Raw items:
-- -- --
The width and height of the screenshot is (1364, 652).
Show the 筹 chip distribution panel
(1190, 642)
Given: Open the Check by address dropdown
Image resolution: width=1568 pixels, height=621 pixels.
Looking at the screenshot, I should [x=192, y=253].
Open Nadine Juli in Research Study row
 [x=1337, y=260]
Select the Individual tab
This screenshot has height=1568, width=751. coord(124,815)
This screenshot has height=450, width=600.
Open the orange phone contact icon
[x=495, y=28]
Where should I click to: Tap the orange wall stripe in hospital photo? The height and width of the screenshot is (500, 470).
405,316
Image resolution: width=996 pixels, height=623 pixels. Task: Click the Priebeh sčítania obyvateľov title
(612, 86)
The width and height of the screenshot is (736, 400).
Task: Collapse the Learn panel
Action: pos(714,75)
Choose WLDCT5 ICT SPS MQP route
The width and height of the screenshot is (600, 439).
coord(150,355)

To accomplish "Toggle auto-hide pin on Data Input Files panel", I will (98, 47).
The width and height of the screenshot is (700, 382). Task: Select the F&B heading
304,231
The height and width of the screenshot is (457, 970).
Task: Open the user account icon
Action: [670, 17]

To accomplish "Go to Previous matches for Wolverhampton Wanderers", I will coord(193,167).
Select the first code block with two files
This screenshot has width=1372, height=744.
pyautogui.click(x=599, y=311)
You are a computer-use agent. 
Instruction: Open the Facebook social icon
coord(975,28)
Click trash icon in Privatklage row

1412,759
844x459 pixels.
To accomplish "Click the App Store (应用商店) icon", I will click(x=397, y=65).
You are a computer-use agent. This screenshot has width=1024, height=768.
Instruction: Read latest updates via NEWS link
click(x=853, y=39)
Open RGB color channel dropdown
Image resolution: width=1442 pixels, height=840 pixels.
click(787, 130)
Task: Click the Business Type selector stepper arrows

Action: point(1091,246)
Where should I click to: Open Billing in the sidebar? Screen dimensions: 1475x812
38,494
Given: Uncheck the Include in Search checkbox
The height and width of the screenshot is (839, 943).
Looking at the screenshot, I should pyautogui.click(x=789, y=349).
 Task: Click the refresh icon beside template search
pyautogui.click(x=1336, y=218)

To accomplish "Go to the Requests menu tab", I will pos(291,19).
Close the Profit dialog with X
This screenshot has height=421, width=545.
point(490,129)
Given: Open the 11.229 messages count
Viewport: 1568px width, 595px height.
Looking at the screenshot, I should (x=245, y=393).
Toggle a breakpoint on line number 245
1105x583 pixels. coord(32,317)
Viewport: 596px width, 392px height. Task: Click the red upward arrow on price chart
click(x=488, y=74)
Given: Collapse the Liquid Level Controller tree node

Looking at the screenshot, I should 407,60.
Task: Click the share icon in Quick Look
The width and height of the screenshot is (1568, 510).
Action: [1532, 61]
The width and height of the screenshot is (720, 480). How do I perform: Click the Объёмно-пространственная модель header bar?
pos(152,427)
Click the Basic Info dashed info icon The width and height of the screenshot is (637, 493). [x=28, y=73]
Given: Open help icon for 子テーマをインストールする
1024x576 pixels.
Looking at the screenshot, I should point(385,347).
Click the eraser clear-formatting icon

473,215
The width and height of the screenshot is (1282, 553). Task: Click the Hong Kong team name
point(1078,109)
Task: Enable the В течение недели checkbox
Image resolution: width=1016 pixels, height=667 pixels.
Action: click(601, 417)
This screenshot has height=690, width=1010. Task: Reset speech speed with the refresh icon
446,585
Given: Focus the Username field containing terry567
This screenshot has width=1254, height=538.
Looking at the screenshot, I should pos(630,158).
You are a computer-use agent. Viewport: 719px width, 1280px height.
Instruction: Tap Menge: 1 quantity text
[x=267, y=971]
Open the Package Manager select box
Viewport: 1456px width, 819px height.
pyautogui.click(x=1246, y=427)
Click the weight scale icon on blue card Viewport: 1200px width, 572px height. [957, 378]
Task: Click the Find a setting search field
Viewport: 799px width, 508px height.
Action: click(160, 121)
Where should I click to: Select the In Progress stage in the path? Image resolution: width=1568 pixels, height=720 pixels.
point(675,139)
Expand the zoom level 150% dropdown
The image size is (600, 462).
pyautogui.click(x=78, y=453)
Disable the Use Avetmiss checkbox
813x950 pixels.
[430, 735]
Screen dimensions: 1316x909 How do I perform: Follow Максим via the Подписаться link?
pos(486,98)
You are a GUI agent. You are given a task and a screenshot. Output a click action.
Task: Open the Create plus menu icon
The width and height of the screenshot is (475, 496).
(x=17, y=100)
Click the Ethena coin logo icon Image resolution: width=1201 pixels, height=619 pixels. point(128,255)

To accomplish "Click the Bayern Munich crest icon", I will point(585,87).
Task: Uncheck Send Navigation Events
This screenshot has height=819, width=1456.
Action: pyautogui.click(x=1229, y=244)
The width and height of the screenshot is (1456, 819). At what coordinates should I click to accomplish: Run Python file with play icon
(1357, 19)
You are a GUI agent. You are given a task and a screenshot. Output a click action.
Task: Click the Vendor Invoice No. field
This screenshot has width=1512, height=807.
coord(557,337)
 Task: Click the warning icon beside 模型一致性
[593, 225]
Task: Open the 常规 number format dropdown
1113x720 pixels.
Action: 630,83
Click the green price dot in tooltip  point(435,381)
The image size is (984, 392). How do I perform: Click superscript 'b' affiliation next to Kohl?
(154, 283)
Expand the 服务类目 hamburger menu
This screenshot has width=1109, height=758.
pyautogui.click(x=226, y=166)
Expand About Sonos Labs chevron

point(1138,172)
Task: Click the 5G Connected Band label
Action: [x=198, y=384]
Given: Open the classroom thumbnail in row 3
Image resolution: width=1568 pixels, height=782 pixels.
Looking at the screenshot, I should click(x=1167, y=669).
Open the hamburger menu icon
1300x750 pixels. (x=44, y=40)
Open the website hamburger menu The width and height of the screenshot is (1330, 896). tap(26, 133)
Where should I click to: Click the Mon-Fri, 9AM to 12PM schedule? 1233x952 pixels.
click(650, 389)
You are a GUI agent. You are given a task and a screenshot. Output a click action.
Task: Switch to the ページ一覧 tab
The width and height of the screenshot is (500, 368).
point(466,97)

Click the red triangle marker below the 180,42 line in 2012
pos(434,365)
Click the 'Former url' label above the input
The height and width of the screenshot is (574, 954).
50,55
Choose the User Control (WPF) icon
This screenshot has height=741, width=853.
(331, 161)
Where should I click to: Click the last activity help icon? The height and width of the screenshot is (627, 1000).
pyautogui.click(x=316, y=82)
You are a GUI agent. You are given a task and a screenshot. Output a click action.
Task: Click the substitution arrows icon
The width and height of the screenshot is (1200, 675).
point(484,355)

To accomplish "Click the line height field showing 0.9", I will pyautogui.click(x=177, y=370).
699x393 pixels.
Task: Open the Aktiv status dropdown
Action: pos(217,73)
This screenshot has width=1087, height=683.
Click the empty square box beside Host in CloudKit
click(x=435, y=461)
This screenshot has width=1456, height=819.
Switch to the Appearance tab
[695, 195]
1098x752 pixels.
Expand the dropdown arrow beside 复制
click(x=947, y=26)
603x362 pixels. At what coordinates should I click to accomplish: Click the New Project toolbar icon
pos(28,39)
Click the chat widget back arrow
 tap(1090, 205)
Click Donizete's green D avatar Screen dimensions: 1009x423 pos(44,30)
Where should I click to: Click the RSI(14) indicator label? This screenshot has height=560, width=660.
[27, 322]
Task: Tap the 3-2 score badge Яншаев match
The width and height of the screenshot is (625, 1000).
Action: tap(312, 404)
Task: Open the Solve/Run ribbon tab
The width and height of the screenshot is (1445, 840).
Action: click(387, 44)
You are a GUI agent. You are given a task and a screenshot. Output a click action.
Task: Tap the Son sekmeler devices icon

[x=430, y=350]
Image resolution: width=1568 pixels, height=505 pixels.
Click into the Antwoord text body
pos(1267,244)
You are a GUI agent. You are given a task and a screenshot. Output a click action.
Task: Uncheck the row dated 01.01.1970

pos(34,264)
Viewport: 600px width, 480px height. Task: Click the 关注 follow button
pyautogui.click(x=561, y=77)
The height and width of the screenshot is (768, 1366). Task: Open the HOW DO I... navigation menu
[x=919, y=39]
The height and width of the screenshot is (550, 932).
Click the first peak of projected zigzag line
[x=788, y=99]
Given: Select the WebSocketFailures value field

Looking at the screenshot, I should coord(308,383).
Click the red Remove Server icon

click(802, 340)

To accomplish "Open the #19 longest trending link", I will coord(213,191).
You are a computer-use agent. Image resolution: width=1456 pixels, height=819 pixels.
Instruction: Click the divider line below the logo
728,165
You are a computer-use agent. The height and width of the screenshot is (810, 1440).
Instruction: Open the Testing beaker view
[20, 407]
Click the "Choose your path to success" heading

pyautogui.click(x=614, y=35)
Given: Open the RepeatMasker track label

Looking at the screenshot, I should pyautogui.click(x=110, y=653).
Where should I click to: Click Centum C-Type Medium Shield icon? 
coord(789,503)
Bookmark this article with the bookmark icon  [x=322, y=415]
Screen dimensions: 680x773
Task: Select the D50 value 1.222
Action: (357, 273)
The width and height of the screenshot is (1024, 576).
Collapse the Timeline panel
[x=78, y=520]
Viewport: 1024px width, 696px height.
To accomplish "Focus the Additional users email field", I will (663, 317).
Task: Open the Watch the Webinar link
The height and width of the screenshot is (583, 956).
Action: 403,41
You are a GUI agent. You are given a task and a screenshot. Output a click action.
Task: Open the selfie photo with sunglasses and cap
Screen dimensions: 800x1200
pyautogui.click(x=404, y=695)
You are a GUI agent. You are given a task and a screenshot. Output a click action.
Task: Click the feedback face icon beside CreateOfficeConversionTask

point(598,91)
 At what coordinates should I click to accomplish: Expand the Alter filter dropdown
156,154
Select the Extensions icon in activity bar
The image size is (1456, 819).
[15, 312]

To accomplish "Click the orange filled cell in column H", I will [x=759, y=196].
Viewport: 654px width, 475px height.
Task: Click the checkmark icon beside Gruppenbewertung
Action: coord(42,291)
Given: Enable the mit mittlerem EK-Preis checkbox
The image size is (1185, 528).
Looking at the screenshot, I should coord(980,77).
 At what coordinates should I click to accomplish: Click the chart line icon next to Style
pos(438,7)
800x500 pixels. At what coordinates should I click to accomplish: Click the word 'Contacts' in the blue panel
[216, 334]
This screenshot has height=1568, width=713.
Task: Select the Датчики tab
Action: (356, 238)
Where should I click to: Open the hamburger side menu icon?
-- -- --
Copy the lines exactly, starting at the line that contains "The width and height of the screenshot is (700, 382)." and ending after the line that contains "I will coord(193,167).".

Exercise answer:
The width and height of the screenshot is (700, 382). Task: Select the F&B heading
304,231
The height and width of the screenshot is (457, 970).
Task: Open the user account icon
Action: [670, 17]

To accomplish "Go to Previous matches for Wolverhampton Wanderers", I will coord(193,167).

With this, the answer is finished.